For some service providers, that is an advantage, since buyers find it harder to evaluate competing offers for stand-alone services.
 
These measures have helped incumbents to defend their market shares, but at the cost of sharply reduced voice revenues. Aggregate revenues from switched and VoIP telephone service have fallen from $69 billion in 2005 to $55 billion in 2008 and are projected to decline to only $36 billion by 2013.
 
At the end of 2008, 34.6 million consumer VoIP lines were in service in Western Europe, up from 25.9 million at the end of 2007. In 2005 there were just over six million consumer IP telephony customers.
 
The direction is clear enough: voice remains a key part of the end user value proposition, but voice is losing its position as the key revenue driver.
 
Fixed-line telephony was the cash cow that allowed incumbents to invest in mobile telephony, broadband, and video services. However, in Europe today, voice is increasingly just a loss leader, used to sell broadband and video services," says TeleGeography analyst Paul Brodsky.
 
While the aggregate pace of growth across Europe is rapid, trends vary dramatically by country.
 
Market penetration at the end of 2008 ranged from over 50 percent of households in France to less than three percent in Spain.

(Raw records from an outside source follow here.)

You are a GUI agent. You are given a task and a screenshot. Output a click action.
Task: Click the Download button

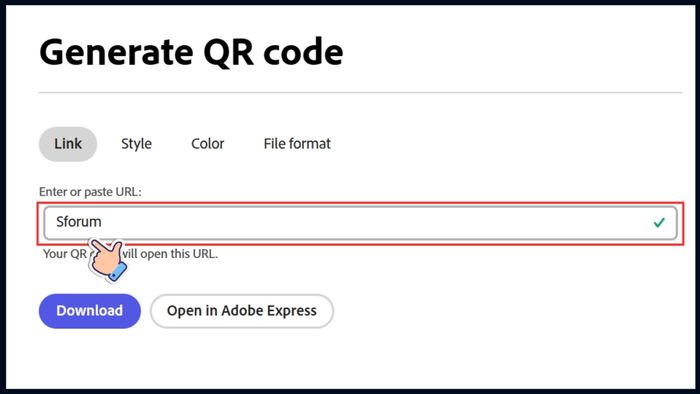point(90,311)
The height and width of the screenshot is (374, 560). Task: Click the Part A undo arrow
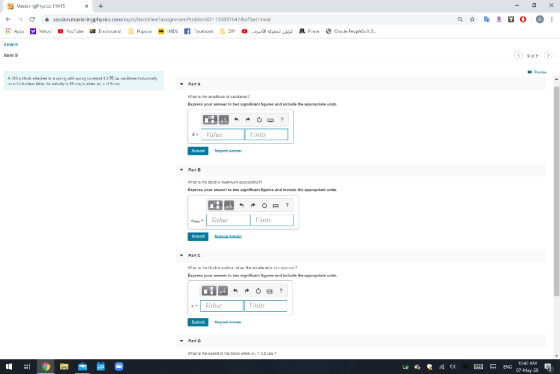(x=236, y=120)
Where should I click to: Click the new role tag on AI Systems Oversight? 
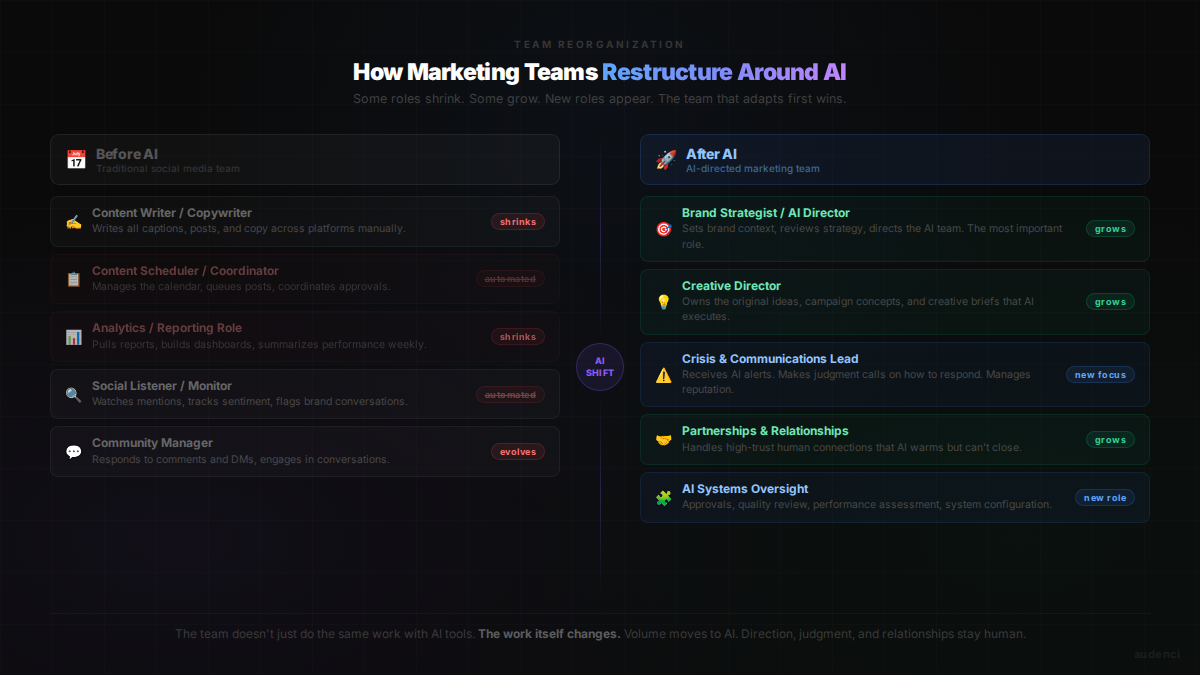coord(1104,498)
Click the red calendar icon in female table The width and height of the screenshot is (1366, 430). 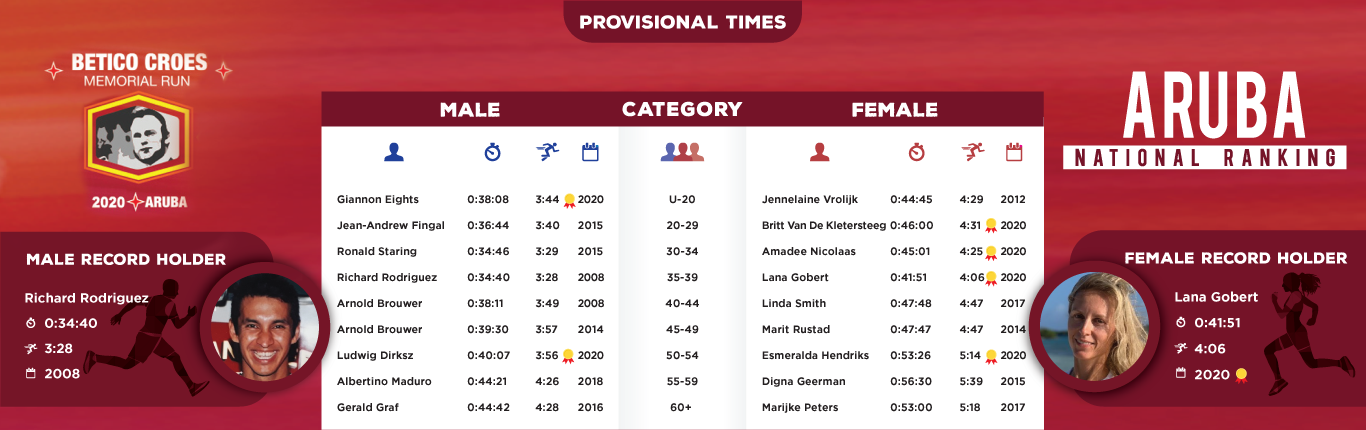point(1014,152)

Growth rates ranged from 11 percent in Norway to 190 percent in Portugal.
 
Cable service providers are key drivers of VoIP growth in the Netherlands, Belgium, and Portugal, but are almost completely irrelevant in Italy.
 
France Telecom and Telecom Italia are aggressively marketing VoIP services, while Deutsche Telekom and Belgacom (News - Alert) have largely withdrawn their VoIP services from the market.
 
Triple play bundles of broadband, VoIP, and video services range from $42 to more than $91 per month, TeleGeography notes.